### Exercise prompt:
Return the whole listing exactly as written.

╔══

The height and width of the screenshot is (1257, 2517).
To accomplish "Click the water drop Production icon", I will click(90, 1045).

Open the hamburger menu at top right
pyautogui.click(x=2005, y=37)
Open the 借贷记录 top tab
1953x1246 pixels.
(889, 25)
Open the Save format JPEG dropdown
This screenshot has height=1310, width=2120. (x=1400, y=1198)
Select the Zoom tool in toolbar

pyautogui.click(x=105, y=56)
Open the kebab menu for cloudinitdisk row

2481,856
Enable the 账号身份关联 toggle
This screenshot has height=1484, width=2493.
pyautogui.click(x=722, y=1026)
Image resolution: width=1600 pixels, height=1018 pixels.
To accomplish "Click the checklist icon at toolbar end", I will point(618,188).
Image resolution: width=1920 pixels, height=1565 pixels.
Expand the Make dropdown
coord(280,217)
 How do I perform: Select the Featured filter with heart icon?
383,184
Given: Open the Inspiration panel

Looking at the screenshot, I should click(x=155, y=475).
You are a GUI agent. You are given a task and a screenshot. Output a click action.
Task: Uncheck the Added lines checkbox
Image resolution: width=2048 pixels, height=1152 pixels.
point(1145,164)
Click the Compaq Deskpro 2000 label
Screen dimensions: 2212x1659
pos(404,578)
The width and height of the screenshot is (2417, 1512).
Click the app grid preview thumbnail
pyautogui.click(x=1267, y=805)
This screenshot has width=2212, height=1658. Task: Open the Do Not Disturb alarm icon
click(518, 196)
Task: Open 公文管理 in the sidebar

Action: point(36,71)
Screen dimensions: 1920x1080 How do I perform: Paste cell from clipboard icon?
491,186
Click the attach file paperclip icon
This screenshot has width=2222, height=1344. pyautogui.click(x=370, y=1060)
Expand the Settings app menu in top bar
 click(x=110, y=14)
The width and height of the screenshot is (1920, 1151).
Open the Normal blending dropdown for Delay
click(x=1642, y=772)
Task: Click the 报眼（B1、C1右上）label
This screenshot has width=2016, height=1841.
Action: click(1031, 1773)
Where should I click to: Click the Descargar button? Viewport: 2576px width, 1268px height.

╚══

### Answer:
The height and width of the screenshot is (1257, 2517).
To accomplish "Click the water drop Production icon", I will click(90, 1045).

Open the hamburger menu at top right
pyautogui.click(x=2005, y=37)
Open the 借贷记录 top tab
1953x1246 pixels.
(889, 25)
Open the Save format JPEG dropdown
This screenshot has height=1310, width=2120. (x=1400, y=1198)
Select the Zoom tool in toolbar

pyautogui.click(x=105, y=56)
Open the kebab menu for cloudinitdisk row

2481,856
Enable the 账号身份关联 toggle
This screenshot has height=1484, width=2493.
pyautogui.click(x=722, y=1026)
Image resolution: width=1600 pixels, height=1018 pixels.
To accomplish "Click the checklist icon at toolbar end", I will point(618,188).
Image resolution: width=1920 pixels, height=1565 pixels.
Expand the Make dropdown
coord(280,217)
 How do I perform: Select the Featured filter with heart icon?
383,184
Given: Open the Inspiration panel

Looking at the screenshot, I should click(x=155, y=475).
You are a GUI agent. You are given a task and a screenshot. Output a click action.
Task: Uncheck the Added lines checkbox
Image resolution: width=2048 pixels, height=1152 pixels.
point(1145,164)
Click the Compaq Deskpro 2000 label
Screen dimensions: 2212x1659
pos(404,578)
The width and height of the screenshot is (2417, 1512).
Click the app grid preview thumbnail
pyautogui.click(x=1267, y=805)
This screenshot has width=2212, height=1658. Task: Open the Do Not Disturb alarm icon
click(518, 196)
Task: Open 公文管理 in the sidebar

Action: point(36,71)
Screen dimensions: 1920x1080 How do I perform: Paste cell from clipboard icon?
491,186
Click the attach file paperclip icon
This screenshot has width=2222, height=1344. pyautogui.click(x=370, y=1060)
Expand the Settings app menu in top bar
 click(x=110, y=14)
The width and height of the screenshot is (1920, 1151).
Open the Normal blending dropdown for Delay
click(x=1642, y=772)
Task: Click the 报眼（B1、C1右上）label
This screenshot has width=2016, height=1841.
Action: click(1031, 1773)
Where should I click to: Click the Descargar button? Viewport: 2576px width, 1268px height.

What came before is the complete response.